▸ ЧТО НУЖНО СДЕЛАТЬ:
A. Определите, согласуются ли с фрагментом документа утверждения (i), (ii) и (iii). Для каждого ответьте «да» или «нет» и дословно приведите решающие слова фрагмента. (i) По словам Косачева, группа стран, попытавшаяся изолировать Россию, составляет от 10% до 30% человечества. (ii) По словам Косачева, попытки изоляции привели к сокращению связей России с большей частью государств мира. (iii) Дымарский считает, что голоса надо подсчитывать, а не взвешивать.
B. Перепишите дословно отрывок из фрагмента документа, начиная со слов «К.Косачев: Ватикан –» и далее до слов «попыток Россию блокировать.» включительно.

▸ ФРАГМЕНТ ДОКУМЕНТА:

********************

К.Косачев: Ватикан – это не только религия, но и политика
К. Косачев
―
Первое. Мне не нравится термин…
В. Дымарский
―
Слово «блокада».
К. Косачев
―
…«Блокада вокруг России». Вот определенная группа стран, которые и по населению, и по экономике, и по географии составляют от 10% до 30% человечества (как считать) со своей стороны попыталась изолировать Россию. Это не было вокруг России. Более того, это привело к активизации связей России с большей частью государств мира. И вот эта меньшая часть, которая попыталась организовать изоляцию и блокаду, как мне представляется, сейчас поняла тщетность своих усилий. И поэтому если что-то и происходит в умах наших западных оппонентов, то, наверное, это изменения к лучшему. Но они основываются на вот этом 5-летнем опыте безуспешных попыток Россию блокировать.
В. Дымарский
―
Но по поводу меньшинства и большинства, знаете, есть такая философская, может быть, а, может, политическая максима, что бывают ситуации, когда голоса надо не подсчитывать, а взвешивать.
К. Косачев
―
И с этим я тоже согласен.
В. Дымарский
―
Поэтому не надо уж так про Запад, что там меньшинство какое-то и так далее. А уж как мы хотим снять санкции! Ох уж!
К. Косачев
―
Виталий, во-первых, в чем Запад является большинством?
В. Дымарский
―
Нет, я и говорю, что по весу. Надо взвешивать, а не подсчитывать.
К. Косачев
―
Они эту историю пытаются как-то культивировать как миф и навязывать всему человечеству, что они здесь главные и единственные. И, может быть, так оно и было, предположим, в 19-м и в первой половине 20-го века, когда лидерство Запада основывалось на действительно объективных и естественных конкурентных преимуществах. Запад на протяжении нескольких столетий реально был лидером и экономическим, и технологическим, и научным, и что угодно еще. Но времена-то изменились. И сейчас таких центров силы, как Запад, вполне достаточно в мире. И стремительно от Запада уходят вот эти естественные конкурентные преимущества.И отсюда, это моя интерпретация, и возникает вот эта политика сдерживания геополитических конкурентов в том числе через санкции под самыми разными реальными или нереальными предлогами. Но если раньше было достаточно быть лучше, эффективнее своих конкурентов, сейчас не получается. И задача сводится к тому, чтобы сделать своих конкурентов хуже и менее эффективными через сдерживание их развития. Вот то, что сейчас происходит.

********************

▸ ВЫДЕРЖКА ИЗ ДАННЫХ:
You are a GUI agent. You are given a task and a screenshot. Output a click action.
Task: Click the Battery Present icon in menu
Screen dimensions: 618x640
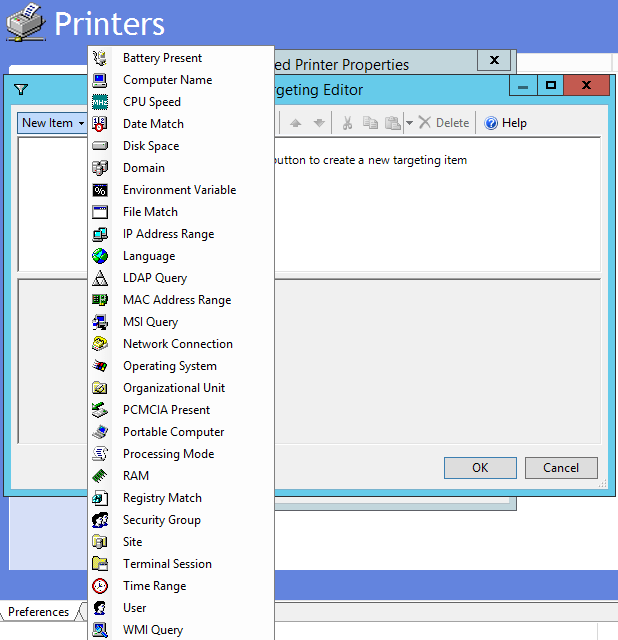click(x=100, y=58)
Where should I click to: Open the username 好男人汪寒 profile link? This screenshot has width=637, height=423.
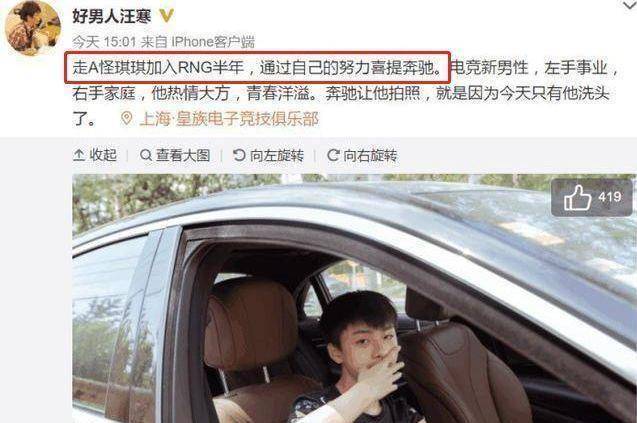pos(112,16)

********************

▸ ОТВЕТЫ:
A.
(i) Да: «составляют от 10% до 30% человечества».
(ii) Нет: «это привело к активизации связей России с большей частью государств мира».
(iii) Нет: «Надо взвешивать, а не подсчитывать».

B.
К.Косачев: Ватикан – это не только религия, но и политика
К. Косачев
―
Первое. Мне не нравится термин…
В. Дымарский
―
Слово «блокада».
К. Косачев
―
…«Блокада вокруг России». Вот определенная группа стран, которые и по населению, и по экономике, и по географии составляют от 10% до 30% человечества (как считать) со своей стороны попыталась изолировать Россию. Это не было вокруг России. Более того, это привело к активизации связей России с большей частью государств мира. И вот эта меньшая часть, которая попыталась организовать изоляцию и блокаду, как мне представляется, сейчас поняла тщетность своих усилий. И поэтому если что-то и происходит в умах наших западных оппонентов, то, наверное, это изменения к лучшему. Но они основываются на вот этом 5-летнем опыте безуспешных попыток Россию блокировать.